Rows:
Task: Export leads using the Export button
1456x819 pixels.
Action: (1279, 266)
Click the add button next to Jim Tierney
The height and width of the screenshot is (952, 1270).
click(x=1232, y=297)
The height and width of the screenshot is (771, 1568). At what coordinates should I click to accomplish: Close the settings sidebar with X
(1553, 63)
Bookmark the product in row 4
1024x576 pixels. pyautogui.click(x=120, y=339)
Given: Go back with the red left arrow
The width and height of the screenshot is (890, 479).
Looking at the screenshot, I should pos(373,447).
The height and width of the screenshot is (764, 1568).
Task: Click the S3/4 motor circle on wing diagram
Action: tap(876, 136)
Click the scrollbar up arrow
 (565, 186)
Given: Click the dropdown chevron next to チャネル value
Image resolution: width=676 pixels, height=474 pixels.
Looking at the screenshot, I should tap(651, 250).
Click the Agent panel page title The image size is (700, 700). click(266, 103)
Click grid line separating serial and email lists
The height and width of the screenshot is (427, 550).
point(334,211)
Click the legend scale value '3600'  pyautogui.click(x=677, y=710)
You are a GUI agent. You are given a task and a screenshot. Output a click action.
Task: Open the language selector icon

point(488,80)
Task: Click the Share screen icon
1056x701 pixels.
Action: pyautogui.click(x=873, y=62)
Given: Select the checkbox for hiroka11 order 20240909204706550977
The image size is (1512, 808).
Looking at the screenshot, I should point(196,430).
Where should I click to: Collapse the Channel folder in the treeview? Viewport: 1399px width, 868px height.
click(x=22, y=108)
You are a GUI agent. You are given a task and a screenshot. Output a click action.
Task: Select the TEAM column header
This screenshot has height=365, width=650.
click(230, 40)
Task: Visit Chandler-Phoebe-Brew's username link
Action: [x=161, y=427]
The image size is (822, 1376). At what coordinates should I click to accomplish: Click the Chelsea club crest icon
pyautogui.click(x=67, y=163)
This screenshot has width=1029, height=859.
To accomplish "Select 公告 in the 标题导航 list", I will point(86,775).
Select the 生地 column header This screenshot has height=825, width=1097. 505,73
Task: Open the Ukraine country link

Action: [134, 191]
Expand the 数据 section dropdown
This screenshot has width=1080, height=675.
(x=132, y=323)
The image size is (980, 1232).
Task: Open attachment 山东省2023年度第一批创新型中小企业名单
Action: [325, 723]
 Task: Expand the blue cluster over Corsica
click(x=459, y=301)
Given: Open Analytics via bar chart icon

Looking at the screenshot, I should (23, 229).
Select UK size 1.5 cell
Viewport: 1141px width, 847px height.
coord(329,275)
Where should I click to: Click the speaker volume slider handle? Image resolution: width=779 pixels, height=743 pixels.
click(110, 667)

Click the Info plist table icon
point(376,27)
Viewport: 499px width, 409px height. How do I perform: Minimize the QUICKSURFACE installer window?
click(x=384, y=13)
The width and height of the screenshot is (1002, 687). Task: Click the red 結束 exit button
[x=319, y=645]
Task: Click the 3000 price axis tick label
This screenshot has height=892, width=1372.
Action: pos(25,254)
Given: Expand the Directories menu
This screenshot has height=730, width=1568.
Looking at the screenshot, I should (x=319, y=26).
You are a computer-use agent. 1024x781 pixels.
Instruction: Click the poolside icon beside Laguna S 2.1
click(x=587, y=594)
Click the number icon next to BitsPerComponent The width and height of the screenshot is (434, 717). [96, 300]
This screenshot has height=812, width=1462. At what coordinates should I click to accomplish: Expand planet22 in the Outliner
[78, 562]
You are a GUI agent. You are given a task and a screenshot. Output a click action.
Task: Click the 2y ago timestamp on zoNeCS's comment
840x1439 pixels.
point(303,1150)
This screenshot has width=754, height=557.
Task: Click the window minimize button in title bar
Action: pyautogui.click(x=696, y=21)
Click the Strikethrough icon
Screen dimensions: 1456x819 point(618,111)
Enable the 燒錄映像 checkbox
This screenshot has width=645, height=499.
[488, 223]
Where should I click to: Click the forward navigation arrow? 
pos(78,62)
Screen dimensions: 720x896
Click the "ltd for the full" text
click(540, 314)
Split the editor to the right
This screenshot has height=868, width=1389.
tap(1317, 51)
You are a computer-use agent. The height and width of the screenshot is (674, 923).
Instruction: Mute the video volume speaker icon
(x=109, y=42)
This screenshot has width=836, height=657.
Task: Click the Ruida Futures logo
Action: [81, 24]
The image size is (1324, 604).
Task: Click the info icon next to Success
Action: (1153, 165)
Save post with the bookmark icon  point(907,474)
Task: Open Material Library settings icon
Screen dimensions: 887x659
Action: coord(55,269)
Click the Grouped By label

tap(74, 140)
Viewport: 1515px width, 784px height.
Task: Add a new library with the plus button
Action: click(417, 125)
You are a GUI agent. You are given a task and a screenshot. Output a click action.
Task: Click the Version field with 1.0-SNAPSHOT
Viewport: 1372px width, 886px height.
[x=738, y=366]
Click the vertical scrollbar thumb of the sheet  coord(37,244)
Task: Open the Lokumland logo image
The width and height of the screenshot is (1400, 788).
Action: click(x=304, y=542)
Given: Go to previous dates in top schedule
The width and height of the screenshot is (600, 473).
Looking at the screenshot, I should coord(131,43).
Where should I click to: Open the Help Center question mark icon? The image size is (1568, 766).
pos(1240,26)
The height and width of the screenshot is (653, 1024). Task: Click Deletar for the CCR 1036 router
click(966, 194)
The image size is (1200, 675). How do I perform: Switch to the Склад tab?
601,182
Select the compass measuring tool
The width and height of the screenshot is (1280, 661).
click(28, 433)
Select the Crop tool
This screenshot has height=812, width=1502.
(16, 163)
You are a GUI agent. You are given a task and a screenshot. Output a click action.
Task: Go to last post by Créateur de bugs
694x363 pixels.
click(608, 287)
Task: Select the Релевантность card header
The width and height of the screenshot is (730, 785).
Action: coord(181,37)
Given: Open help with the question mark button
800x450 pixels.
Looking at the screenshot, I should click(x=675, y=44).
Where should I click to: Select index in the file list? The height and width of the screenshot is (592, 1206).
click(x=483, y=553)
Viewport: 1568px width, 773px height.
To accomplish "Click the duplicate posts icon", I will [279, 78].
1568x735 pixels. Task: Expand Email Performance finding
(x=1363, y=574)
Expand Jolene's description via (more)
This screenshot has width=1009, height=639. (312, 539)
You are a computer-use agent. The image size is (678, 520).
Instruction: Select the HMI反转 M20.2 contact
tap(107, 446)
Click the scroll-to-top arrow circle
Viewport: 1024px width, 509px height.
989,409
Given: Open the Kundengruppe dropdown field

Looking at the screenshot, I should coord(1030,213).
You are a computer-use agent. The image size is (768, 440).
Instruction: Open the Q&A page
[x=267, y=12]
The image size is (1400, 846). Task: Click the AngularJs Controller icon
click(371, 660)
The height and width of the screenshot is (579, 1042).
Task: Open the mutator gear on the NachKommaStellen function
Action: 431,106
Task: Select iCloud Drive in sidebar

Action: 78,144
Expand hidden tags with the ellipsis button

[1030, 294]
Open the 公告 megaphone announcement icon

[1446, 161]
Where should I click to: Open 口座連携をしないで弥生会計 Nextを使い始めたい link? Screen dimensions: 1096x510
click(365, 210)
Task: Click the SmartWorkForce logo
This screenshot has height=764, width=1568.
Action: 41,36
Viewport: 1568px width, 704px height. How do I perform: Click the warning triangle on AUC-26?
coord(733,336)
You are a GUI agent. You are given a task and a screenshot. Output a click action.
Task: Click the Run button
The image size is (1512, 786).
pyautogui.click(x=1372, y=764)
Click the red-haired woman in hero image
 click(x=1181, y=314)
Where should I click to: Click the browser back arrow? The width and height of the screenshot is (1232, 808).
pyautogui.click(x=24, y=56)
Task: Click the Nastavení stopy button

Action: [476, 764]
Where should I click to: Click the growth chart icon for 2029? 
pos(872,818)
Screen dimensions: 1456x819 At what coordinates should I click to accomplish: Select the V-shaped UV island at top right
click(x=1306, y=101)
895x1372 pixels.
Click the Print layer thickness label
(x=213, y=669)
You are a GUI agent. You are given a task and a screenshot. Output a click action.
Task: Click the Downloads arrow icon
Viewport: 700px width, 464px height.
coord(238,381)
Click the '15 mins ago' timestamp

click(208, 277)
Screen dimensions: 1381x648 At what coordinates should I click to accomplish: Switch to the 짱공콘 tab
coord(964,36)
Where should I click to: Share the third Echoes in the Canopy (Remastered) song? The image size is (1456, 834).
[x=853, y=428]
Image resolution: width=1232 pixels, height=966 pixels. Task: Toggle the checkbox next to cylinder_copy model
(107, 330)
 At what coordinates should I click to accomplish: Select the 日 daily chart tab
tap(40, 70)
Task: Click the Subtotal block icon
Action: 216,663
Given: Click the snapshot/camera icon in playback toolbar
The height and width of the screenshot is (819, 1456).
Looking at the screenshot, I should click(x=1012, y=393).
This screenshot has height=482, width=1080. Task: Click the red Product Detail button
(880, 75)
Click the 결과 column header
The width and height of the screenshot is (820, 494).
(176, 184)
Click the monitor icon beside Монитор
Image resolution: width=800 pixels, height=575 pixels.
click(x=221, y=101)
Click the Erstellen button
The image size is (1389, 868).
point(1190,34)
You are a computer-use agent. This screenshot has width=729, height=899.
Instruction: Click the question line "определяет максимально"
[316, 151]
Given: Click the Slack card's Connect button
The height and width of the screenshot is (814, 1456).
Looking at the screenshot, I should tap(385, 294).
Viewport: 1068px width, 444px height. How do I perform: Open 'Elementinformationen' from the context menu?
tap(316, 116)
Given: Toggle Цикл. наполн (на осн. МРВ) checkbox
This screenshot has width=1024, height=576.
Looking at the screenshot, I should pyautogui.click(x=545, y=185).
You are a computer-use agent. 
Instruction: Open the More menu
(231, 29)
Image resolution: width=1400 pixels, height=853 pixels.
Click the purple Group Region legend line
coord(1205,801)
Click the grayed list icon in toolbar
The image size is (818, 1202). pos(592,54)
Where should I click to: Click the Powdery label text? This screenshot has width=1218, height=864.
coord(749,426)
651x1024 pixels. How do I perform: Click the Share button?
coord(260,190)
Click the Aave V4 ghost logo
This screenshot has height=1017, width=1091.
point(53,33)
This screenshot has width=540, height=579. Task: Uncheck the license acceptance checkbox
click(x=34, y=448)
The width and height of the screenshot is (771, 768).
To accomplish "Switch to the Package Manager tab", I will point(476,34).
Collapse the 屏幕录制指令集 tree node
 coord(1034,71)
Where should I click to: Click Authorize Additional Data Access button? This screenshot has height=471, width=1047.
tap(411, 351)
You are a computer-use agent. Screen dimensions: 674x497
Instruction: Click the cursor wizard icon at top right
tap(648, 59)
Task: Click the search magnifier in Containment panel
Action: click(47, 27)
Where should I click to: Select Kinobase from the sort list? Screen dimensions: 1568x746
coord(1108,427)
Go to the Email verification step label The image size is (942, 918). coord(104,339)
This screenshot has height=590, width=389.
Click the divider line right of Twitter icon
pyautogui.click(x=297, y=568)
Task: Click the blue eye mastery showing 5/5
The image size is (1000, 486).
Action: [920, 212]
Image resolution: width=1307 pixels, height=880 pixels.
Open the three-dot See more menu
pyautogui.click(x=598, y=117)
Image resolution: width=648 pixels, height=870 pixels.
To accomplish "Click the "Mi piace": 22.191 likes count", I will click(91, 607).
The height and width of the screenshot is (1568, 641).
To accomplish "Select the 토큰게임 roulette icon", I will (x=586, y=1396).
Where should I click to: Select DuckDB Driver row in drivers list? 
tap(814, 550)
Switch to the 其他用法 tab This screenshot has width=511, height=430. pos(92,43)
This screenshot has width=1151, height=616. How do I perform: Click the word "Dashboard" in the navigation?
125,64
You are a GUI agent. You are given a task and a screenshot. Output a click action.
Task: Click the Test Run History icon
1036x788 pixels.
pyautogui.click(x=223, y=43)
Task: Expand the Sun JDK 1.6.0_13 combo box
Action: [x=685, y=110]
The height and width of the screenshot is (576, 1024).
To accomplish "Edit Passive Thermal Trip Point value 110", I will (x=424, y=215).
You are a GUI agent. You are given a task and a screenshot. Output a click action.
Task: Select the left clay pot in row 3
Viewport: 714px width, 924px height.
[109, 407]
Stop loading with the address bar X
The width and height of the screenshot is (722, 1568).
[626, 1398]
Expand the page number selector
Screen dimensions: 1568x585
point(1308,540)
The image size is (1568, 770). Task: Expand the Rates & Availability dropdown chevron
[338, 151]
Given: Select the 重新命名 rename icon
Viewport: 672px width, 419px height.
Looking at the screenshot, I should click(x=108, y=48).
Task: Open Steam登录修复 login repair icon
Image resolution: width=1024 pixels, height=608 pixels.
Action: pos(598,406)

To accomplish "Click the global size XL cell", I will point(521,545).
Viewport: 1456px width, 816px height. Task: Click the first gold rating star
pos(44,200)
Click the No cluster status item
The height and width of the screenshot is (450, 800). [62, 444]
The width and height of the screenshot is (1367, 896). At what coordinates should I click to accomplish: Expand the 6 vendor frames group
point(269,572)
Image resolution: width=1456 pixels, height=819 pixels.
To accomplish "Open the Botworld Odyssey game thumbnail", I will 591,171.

Exercise aim: Please copy the data again, starting at the line that contains "This screenshot has height=590, width=389." and ending at the line that contains "will click(91, 607).", and raise every coordinate in the answers by 15 while leaving everything else unchanged.

Written solution:
This screenshot has height=590, width=389.
Click the divider line right of Twitter icon
pyautogui.click(x=312, y=583)
Task: Click the blue eye mastery showing 5/5
The image size is (1000, 486).
Action: [935, 227]
Image resolution: width=1307 pixels, height=880 pixels.
Open the three-dot See more menu
pyautogui.click(x=613, y=132)
Image resolution: width=648 pixels, height=870 pixels.
To accomplish "Click the "Mi piace": 22.191 likes count", I will click(106, 622).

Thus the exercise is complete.